GHSA-c5pj-mqfh-rvc3 Still in osv

[zhangzhenyu2]

GHSA-c5pj-mqfh-rvc3 "Runc allows an arbitrary systemd property to be injected" is a misunderstood vulnerability. Users do NOT need to update runc

opencontainers/runc#4263

but
https://storage.googleapis.com/osv-vulnerabilities/index.html?prefix=Go/
Still in osv

[michaelkedar]

The JSON record for GHSA-c5pj-mqfh-rvc3 has it marked as withdrawn:

"id": "GHSA-c5pj-mqfh-rvc3",
"modified": "2024-06-05T18:30:34Z",
"published": "2024-04-26T06:30:34Z",
"withdrawn": "2024-04-30T09:37:23Z",

I believe it is intended that we export withdrawn vulnerabilities.

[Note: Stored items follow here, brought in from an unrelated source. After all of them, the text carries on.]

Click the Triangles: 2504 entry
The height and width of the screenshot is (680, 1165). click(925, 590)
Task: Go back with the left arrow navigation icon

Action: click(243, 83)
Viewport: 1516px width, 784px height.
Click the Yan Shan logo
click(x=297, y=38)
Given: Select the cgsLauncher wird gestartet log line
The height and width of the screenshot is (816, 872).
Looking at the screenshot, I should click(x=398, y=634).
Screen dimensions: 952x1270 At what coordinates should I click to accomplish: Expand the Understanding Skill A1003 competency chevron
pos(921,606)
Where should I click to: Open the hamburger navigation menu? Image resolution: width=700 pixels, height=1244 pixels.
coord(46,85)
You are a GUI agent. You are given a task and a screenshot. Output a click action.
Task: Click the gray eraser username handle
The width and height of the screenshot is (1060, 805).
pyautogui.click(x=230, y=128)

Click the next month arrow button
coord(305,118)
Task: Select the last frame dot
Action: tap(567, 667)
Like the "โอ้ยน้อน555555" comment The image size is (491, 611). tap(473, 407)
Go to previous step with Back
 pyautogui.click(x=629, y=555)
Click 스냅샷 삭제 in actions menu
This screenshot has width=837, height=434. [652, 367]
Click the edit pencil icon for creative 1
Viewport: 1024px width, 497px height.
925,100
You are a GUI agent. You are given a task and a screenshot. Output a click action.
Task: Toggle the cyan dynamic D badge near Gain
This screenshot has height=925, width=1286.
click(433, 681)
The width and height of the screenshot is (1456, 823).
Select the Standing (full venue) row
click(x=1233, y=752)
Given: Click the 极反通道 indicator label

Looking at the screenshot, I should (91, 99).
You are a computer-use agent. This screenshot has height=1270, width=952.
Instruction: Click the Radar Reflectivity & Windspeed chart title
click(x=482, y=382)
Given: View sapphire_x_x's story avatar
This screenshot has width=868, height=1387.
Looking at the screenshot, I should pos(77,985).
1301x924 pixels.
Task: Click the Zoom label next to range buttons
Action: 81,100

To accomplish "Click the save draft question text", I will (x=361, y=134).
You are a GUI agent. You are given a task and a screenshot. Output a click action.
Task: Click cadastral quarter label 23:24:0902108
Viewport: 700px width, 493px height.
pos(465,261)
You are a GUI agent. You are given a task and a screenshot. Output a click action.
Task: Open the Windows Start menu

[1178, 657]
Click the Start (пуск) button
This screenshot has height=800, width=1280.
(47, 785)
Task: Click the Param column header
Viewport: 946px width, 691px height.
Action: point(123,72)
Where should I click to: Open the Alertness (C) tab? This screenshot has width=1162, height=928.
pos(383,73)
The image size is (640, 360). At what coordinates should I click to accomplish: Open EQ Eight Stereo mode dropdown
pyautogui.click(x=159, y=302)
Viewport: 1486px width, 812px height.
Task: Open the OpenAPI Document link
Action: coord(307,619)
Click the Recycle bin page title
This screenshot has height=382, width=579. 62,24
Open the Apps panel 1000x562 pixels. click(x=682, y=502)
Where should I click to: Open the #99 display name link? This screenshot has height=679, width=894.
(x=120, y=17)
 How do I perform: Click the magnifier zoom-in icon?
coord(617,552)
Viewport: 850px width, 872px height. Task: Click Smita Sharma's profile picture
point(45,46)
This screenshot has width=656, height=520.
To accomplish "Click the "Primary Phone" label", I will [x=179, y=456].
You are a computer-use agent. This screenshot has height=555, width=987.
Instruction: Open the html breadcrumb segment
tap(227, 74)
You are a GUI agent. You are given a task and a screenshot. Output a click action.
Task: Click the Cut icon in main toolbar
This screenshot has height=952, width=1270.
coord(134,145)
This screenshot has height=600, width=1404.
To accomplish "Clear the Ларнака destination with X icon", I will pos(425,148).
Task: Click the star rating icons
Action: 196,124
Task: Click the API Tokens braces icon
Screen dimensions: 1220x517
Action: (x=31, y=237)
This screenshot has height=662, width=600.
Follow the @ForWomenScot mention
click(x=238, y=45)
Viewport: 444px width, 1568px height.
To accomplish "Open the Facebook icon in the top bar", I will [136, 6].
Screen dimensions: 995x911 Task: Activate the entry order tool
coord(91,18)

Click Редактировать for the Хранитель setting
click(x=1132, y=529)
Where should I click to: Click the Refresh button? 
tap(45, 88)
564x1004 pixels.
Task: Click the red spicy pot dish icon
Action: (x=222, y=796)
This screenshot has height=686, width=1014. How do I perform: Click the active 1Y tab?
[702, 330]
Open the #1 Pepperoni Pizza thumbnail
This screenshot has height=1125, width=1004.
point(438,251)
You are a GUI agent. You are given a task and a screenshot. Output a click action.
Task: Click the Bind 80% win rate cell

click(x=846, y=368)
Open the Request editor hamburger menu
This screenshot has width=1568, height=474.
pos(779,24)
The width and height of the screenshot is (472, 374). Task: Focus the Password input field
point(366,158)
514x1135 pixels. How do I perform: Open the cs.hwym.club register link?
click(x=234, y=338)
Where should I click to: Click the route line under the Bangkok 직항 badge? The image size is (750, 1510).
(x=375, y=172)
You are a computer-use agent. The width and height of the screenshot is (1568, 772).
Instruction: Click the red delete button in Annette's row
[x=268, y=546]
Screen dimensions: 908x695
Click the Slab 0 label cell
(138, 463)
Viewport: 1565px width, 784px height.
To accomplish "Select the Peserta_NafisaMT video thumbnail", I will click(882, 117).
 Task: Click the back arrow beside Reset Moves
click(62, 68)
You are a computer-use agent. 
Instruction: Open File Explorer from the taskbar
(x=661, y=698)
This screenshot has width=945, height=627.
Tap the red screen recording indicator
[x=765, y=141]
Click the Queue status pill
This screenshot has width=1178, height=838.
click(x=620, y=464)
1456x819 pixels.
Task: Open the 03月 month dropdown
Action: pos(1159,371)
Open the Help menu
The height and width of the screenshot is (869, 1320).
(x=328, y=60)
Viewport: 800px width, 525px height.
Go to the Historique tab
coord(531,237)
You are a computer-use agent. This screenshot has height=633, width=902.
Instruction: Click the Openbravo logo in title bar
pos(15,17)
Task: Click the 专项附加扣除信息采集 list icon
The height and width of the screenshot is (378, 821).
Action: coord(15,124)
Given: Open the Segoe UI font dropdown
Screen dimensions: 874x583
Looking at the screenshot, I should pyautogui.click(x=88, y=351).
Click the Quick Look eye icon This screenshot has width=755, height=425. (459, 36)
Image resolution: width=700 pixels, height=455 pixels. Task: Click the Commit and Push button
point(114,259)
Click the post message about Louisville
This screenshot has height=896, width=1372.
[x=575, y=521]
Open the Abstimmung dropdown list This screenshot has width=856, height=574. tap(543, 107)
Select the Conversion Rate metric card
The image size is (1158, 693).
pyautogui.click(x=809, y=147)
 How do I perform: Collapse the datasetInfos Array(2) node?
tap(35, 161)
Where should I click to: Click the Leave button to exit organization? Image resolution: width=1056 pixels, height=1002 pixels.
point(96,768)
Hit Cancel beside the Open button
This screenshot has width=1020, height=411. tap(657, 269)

Edit: Found the relevant FAQ entry: https://google.github.io/osv.dev/faq/#how-does-osvdev-handle-withdrawn-records

[github-actions]

✨ Thank you for your interest in OSV.dev's data quality! ✨

Please review our FAQ entry on how to most efficiently have this addressed.

[andrewpollock]

Based on:

https://osv.dev/GHSA-c5pj-mqfh-rvc3 clearly marks the record as withdrawn
and
https://osv.dev/GHSA-c5pj-mqfh-rvc3.json has the withdrawn field set

I don't think there is anything actionable here. As @michaelkedar has pointed out, the behaviour of the withdrawn field is documented in the FAQ so I don't believe there is anything actionable here. Please reopen with specifics if you feel differently.